Gridsearch Confusion Matrix
•Another common approach of word embedding is the prediction based embedding like Word2Vec model. Briefly, Word2Vec is a combination of two techniques: Continuous Bag of Words (CBoW) and Skip-Gram
model. Both are Shallow Neural Networks which learn weights for the word vector representations.
•Here,I will train Word2Vec model to create our own word vector representation using gensim library. Then we will fit the feature vectors of the reviews to the Random Forest Classifier.
•Here's the workflow of this
part: -
1.Parse review text to sentences (Word2Vec model takes a list of sentences as inputs).
2.Create vocabulary list using Word2Vec model.
3.Transform each review into numerical representation by computing average feature vectors of words therein
4.Fit the average feature vectors to Random Forest Classifier
•Random Forest accuracy is 99.5%
Random Forest Confusion Matrix
•Long Short Term Memory(LSTM) Networks are a special kind of the Recurrent Neural Networks(RNN) capable of learning long-term dependencies. LSTM can be very useful in text mining problems as it involves
dependencies in the sentences which can be caught in the "memory" of the LSTM. Here, we will train a simple LSTM and LSTM with Word2Vec embedding for classifying the reviews into positive and negative
sentiments using Keras library.
•We need to preprocess the text data to 2D tensor before we begin fitting it into a simple LSTM. Firstly we will tokenize the corpus by considering only top words (top_words = 20000) and transforming reviews to
numerical sequences using the trained tokenizer. Lastly we will make it sure that all the numerical sequences have the same length (maxlen=100) for modelling by truncating the long reviews and padding shorter
reviews having zero values.
•For constructing a simple LSTM, we will use embedding class in Keras to building up the first layer. This embedding layer converts numerical sequence of words into a word embedding. We should also note that the
embedding class provides a convenient way to map discrete words into a continuous vector space but it doesn't take the semantic similarity of the words into account. The next layer is the LSTM layer with 128
memory units. Finally, we will use a dense output layer with a single neuron and a sigmoid activation function to make 0 or 1 prediction for the two classes (positive sentiment and negative sentiment). As it is a
binary classification problem log loss is used as the loss function(binary_crossentropy in Keras). ADAM optimization algorithm will be used.
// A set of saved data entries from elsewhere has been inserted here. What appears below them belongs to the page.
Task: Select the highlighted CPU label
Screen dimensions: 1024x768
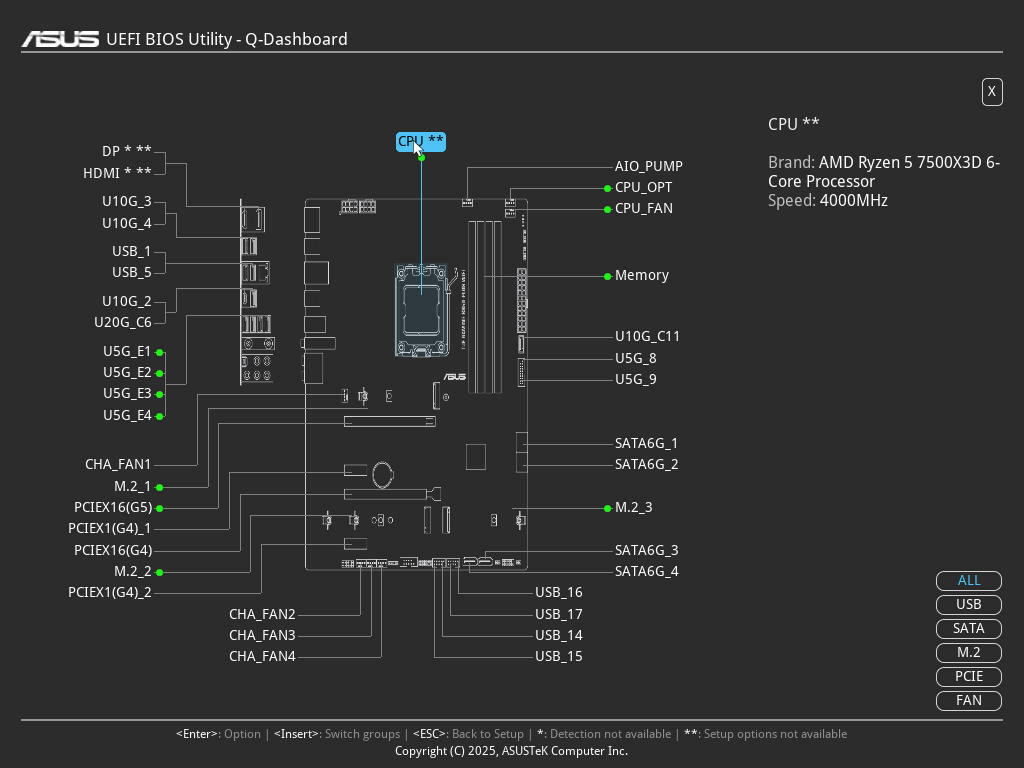Action: click(420, 142)
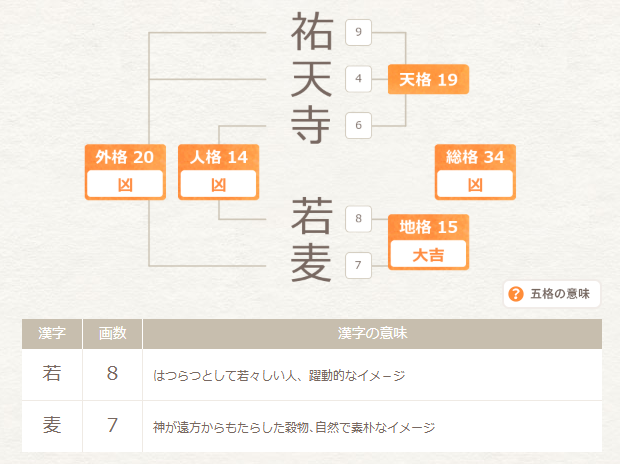
Task: Click the 外格 20 凶 badge
Action: [125, 171]
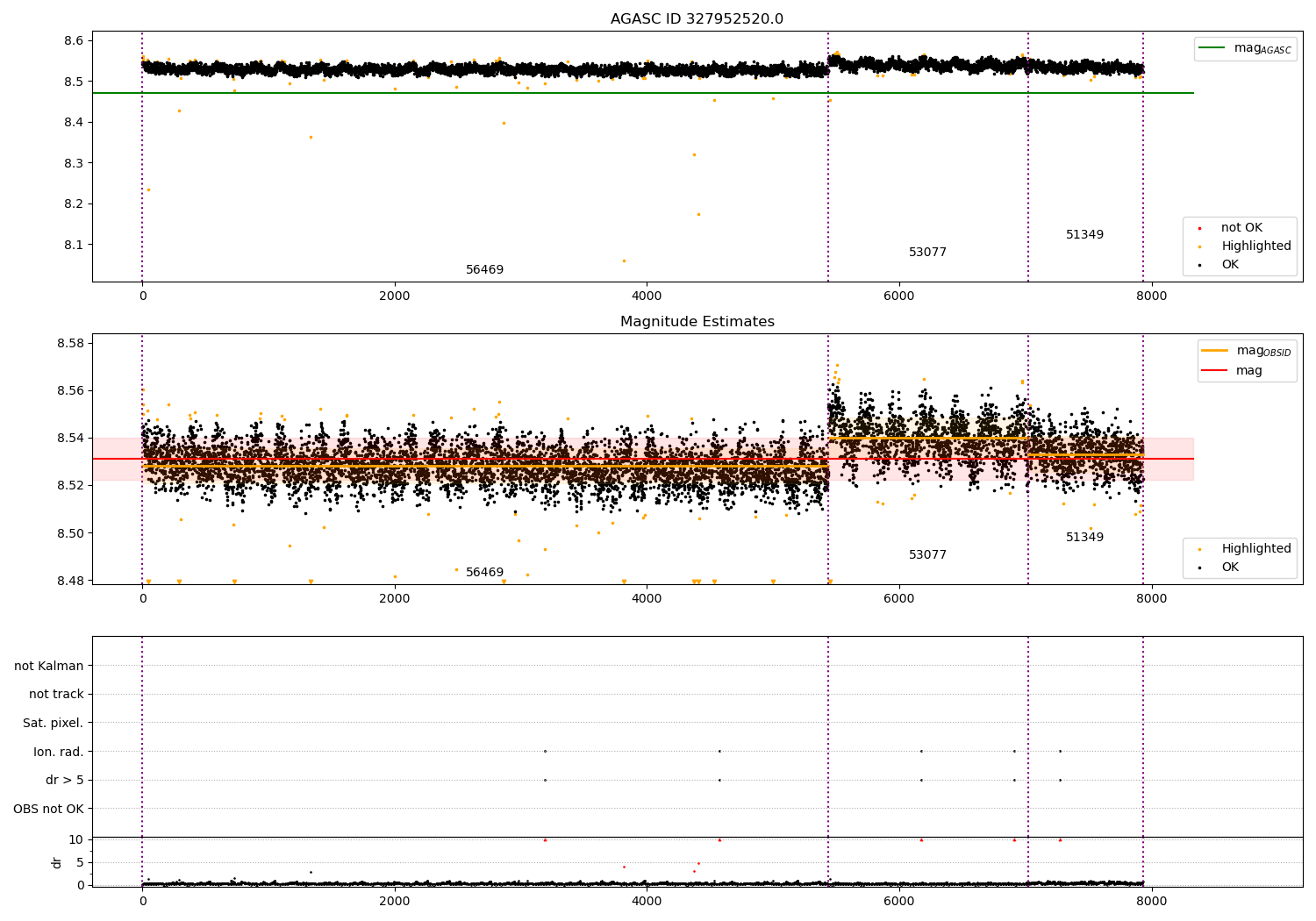Click the 'OK' entry in middle plot legend

(1230, 568)
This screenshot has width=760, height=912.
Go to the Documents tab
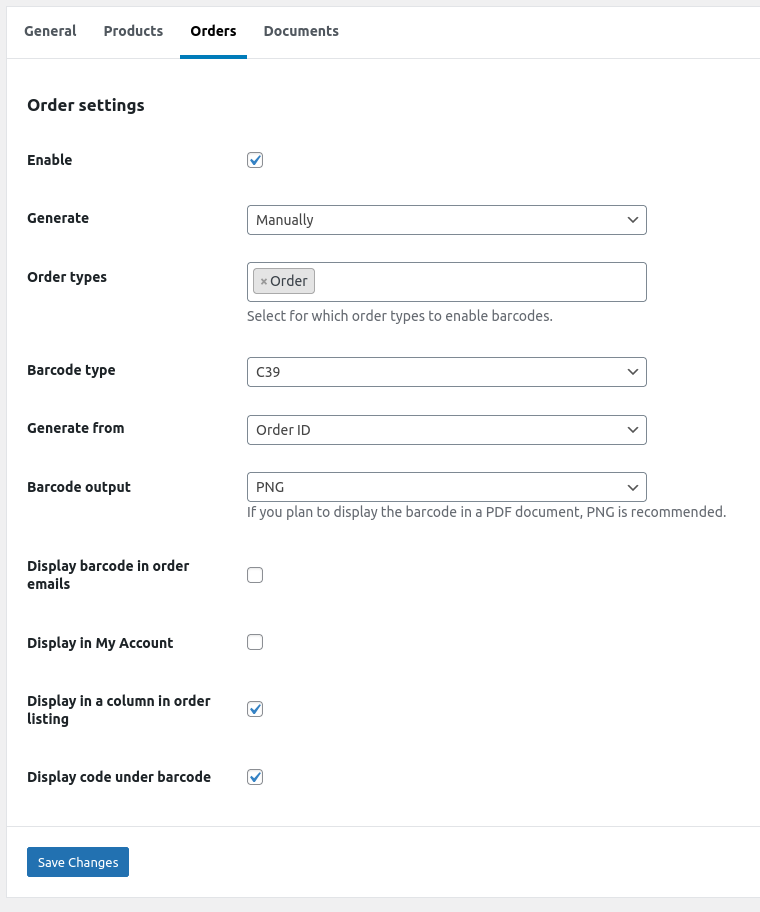point(301,31)
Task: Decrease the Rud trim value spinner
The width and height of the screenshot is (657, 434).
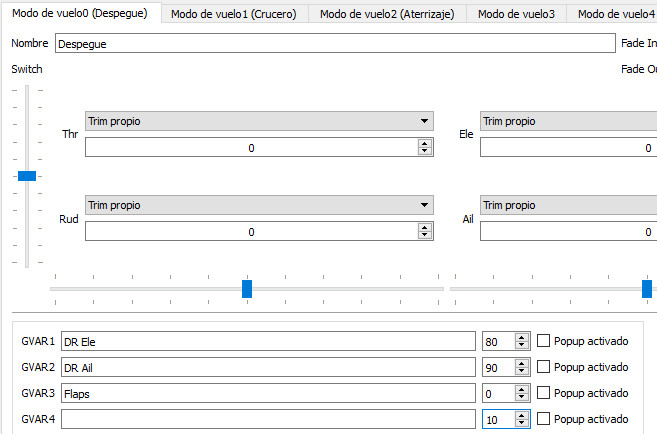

•Here's the workflow in this part: -
1.Prepare X_train and X_test to 2D tensor.
2.Train a simple LSTM (embedding layer => LSTM layer => dense layer).
3.Compile and fit the model using log loss function and ADAM optimizer.
•Simple LSTM model accuracy is 99.3%
1.In the simple LSTM model constructed above, the embedding class in Keras comes in handy for converting the numerical sequence of words into a word embedding but it doesn't take the semantic similarity of the
words into account. The model assigns random weights to the embedding layer and learn the embeddings by minimizing the global error of the network.
2. Instead of using random weights we will use pretrained word embeddings for initializing the weight of an embedding layer. Here, we will use the Word2Vec embedding trained in Part 4 for intializing the weights of
embedding layer in LSTM.
1. Load pretrained word embedding model.
2. Construct embedding layer using embedding matrix as weights.
3. Train a LSTM with Word2Vec embedding (embedding layer => LSTM layer => dense layer).
4. Compile and fit the model using log loss function and ADAM optimizer.
•LSTM with Word2Vec Embedding accuracy is 99.5%.